Supreme Court of Vermont
Mar 14, 1968
241 A.2d 332 (Vt. 1968)

Opinion

Opinion Filed March 14, 1968

Towns. Schools and School Districts.

1. The moderator of town meeting is under no duty to invite open discussion at meetings; his duties are to decide questions of order and make public declaration of votes passed. 16 V.S.A. § 613 (b); 24 V.S.A. § 724.

2. Plaintiff may not claim that opportunity for discussion on bond issue voted on at school district meeting was denied, where no voter sought opportunity for discussion.

3. Where Australian ballot system, calling for voting without discussion, was used at school district meeting, and voters were warned that they were to express approval or disapproval by marking ballot, failure to provide opportunity for discussion did not affect validity of the votes. 7 V.S.A. § 161; 24 V.S.A. § 702 (b).

4. Statute regulating duty of board of directors of union school district to designate polling places is permissive as to multiple voting places, and nothing in statute states that number, or location of polling places, cannot be changed from time of one meeting to another. 16 V.S.A. § 625.

5. Although three voting places had been used to vote on original school bond issue, use of single voting place for consideration of question of rescinding bond vote did not affect validity of voting where single voting place did not interfere with orderly conduct of meeting, or create hardship, or affect the vote. 16 V.S.A. § 625.

6. Where there were only 4 voting booths instead of the 11 which should have been provided for union school district vote on bond issue and there was no guard rail that would prevent persons from approaching within 6 feet of ballot boxes, but plaintiff showed no prejudice resulting therefrom, and there was no evidence that election result had been affected, minor infractions of election procedure were insufficient to void vote on bond issue. 17 V.S.A. § 923.

Bill of complaint to set aside school district bonding vote and subsequent vote on rescission, for an injunction against the issuance of bonds for school construction, and for a resubmission of bonding question. Complaint dismissed. Plaintiff appealed. Court of Chancery, Caledonia County, Divoll, Jr., Chancellor, Affirmed.

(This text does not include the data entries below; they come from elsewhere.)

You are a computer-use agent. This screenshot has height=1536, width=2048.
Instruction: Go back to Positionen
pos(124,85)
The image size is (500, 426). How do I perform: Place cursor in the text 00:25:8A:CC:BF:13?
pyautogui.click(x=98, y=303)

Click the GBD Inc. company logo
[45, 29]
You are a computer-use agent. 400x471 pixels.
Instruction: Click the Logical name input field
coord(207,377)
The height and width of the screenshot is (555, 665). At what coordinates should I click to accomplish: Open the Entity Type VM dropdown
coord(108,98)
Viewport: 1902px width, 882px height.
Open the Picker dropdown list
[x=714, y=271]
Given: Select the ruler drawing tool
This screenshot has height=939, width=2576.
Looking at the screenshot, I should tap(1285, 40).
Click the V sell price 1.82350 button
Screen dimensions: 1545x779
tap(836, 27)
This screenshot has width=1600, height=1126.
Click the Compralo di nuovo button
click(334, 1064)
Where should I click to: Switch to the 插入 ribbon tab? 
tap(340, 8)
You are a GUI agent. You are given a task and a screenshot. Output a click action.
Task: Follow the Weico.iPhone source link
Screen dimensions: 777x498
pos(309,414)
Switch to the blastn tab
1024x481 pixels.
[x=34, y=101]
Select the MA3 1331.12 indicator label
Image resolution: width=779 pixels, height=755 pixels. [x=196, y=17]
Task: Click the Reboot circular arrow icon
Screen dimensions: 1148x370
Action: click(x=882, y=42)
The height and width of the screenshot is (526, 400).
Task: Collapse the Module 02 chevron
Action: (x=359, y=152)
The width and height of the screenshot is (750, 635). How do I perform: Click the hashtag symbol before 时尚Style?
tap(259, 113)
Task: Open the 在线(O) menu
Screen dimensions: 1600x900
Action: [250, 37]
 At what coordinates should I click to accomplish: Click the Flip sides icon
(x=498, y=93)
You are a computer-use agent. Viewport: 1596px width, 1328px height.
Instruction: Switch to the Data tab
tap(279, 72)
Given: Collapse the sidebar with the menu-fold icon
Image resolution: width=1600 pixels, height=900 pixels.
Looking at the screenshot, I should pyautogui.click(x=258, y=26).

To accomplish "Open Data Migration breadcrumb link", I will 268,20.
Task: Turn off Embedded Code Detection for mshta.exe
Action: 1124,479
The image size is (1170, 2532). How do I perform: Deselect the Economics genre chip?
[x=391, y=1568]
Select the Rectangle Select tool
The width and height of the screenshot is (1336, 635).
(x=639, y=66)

Otterman Allen for the Plaintiffs.

Reginald T. Abare, Esq., for Union School District No. 21.

Witter, Akley Brown and Edward R. Zuccaro, Esq., for Dorothy Stevens, Harry Rowe, Nellie White and Harold Dolson.

February Term, 1968

Present: Holden, C.J., Shangraw, Barney, Smith and Keyser, JJ.


This is an appeal from a decree of the Caledonia County Court of Chancery dismissing the Plaintiff's Bill of Complaint and awarding cost to the defendant. No exception was taken to the Findings of Fact filed by the Chancellor and the only question presented here is whether the Decree is supported by the facts found. Miller v. Miller, 124 Vt. 76, 78, 197 A.2d 488.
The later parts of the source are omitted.